> [DIRECTIONS]:
Look for the word "This" in the data below, and copy every line that holds it.

> [Screenshot grounding data]:
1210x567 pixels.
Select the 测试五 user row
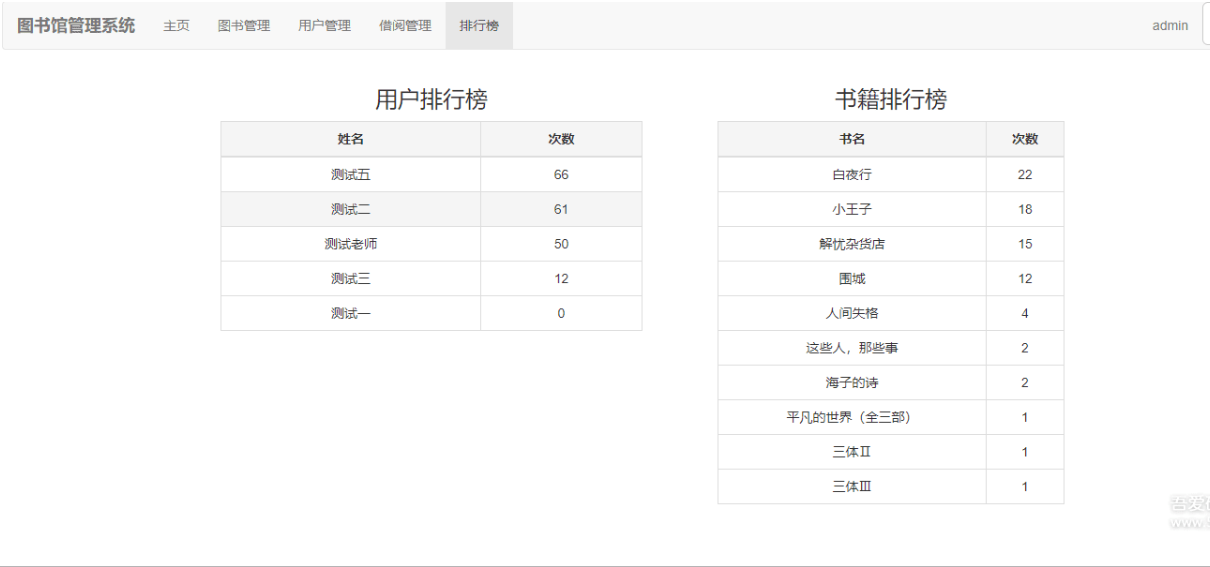pyautogui.click(x=350, y=175)
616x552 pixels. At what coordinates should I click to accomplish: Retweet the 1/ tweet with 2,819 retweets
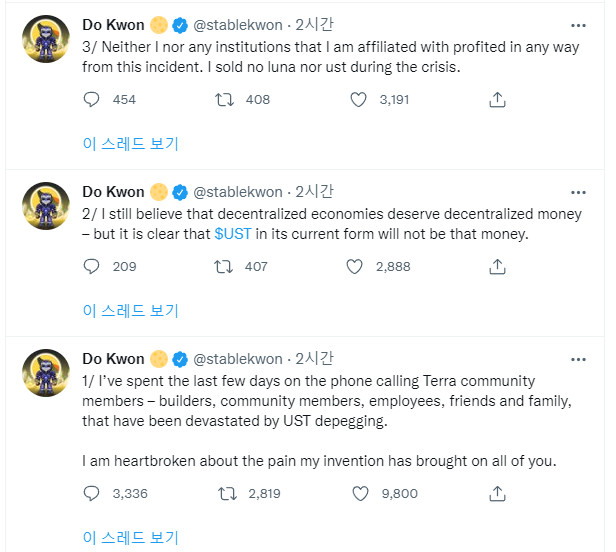pyautogui.click(x=226, y=493)
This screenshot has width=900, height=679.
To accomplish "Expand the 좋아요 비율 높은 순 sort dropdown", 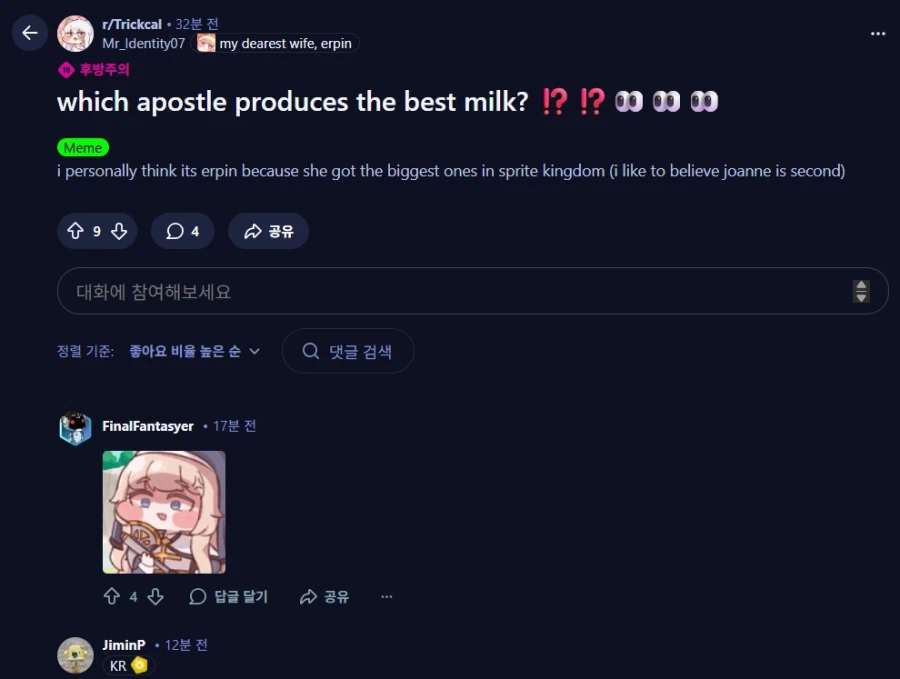I will 195,351.
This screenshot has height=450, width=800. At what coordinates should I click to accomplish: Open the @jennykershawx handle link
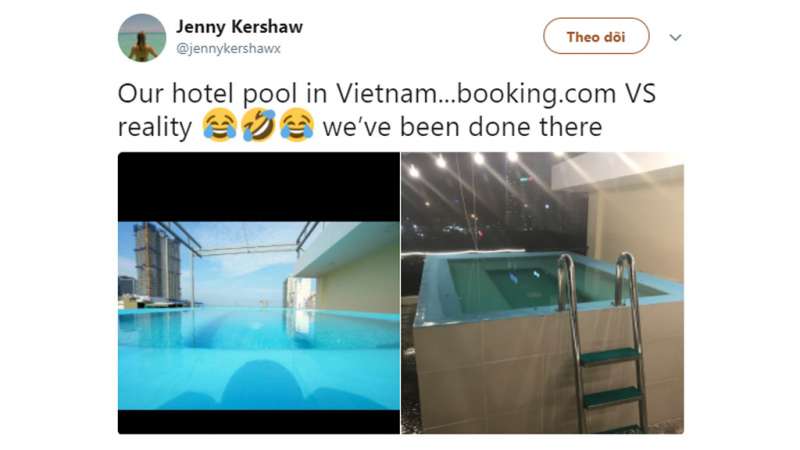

> [PROBLEM SOLUTION]:
This screenshot has width=900, height=679.
This screenshot has height=450, width=800. At what coordinates should I click to accomplish: Open the @jennykershawx handle link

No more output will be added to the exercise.